Khalid juga menambahkan, momentum transisi energi mesti dimanfaatkan oleh Indonesia sesegera mungkin. Hal ini untuk menjaga ketahanan energi dalam negeri, dengan waktu bersamaan harus mendudukkan Indonesia menjadi negara yang bisa berperan penting bagi terjadi net zero emission.
“Dan saya menilai langkah pemerintahan Jokowi melakukan kebijakan hilirisasi merupakan langkah penting dan strategis Indonesia dalam momentum transisi energi menuju blue green economy yang dapat mewujudkan net zero emission sama dengan net zero poverty,” ungkap Khalid.
Pemanfaatan energi transisi ini memosisikan Indonesia menjadi salah satu negara yang penting karena Indonesia memiliki kekayaan sumber alam. Oleh karena itu, peluang Indonesia sangatlah terdepan untuk menjadi ‘key player’ dalam pemanfaataan energi teransisi tersebut.
“Indonesia mesti mendapatkan keuntungan dalam kesempatan ini karena Indonesia sangat kaya dengan sumber daya alam yang bisa mendukung teknologi-teknologi baru dalam penerapan energi baru terbarukan sehingga perlu memagari dalam pemanfaatannya dengan ecological integrity,” tutup Khalid.
Hilirisasi sendiri adalah suatu proses transformasi ekonomi berkelanjutan di mana kebijakan industrialisasi berbasis komoditas bernilai tambah tinggi, menuju struktur ekonomi yang lebih kompleks. Dengan hilirisasi, komoditas yang tadinya di ekspor dalam bentuk mentah atau bahan baku menjadi barang setengah jadi atau jadi. Contoh hilirisasi di Indonesia adalah produk batu bara yang dioptimalkan menjadi produk-produk turunan, seperti pupuk organik, briket, metanol, dan kokas. Lalu, contoh hilirisasi lainnya adalah nikel yang diolah menjadi logam antikarat atau baterai.

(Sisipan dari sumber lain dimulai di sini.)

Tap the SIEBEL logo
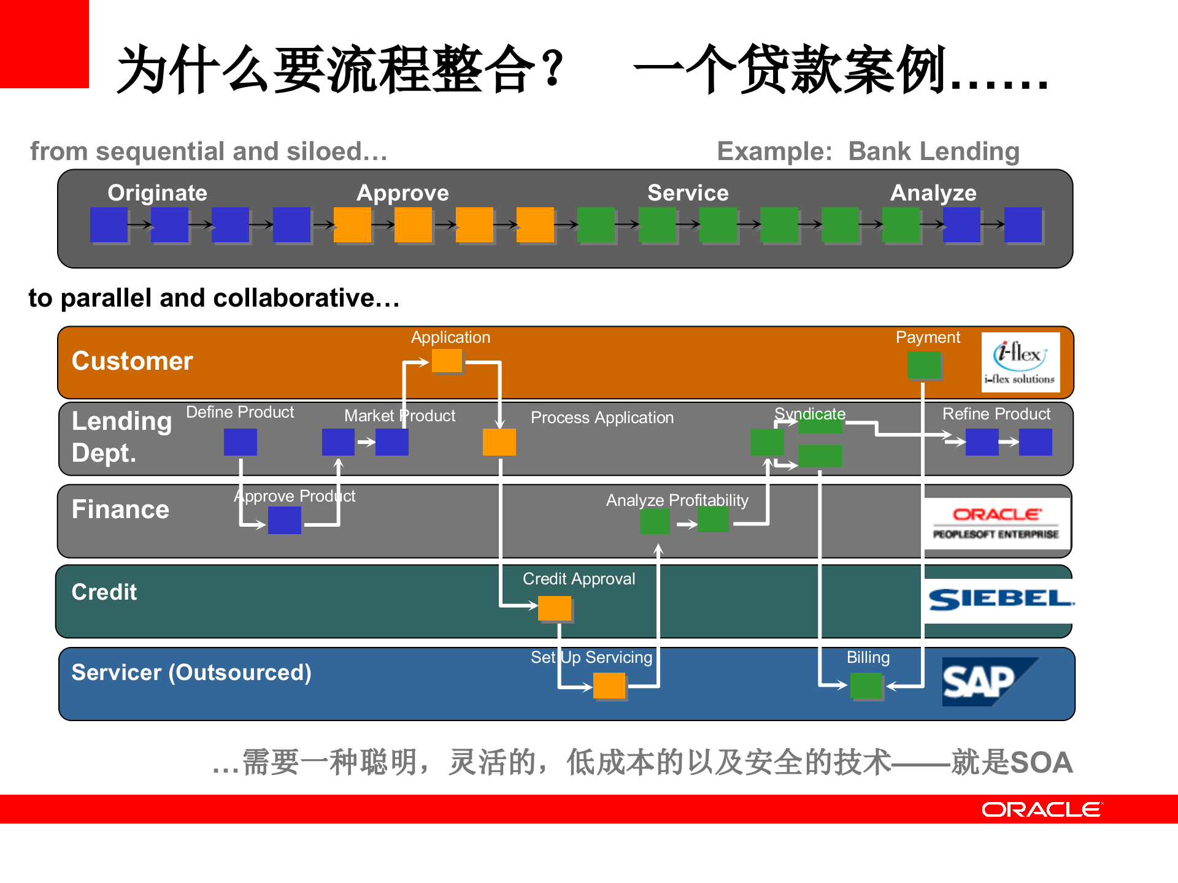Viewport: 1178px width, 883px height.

Sebagai penutup, dalam konteks diskusi ini, Chairman Discordia, Khalid Zabidi, menegaskan bahwa peran alumni muda ITB sangat penting dalam menyumbangkan ide-ide inovatif terkait transisi energi menuju green and blue energy di Indonesia. Diskusi tidak hanya berfungsi sebagai tempat berbagi pandangan yang beragam, tetapi juga sebagai langkah nyata menuju ketahanan energi dan penurunan emisi gas rumah kaca di tanah air. Khalid mengajak para alumni untuk terlibat aktif dalam upaya bersama menciptakan solusi berkelanjutan bagi masa depan energi Indonesia.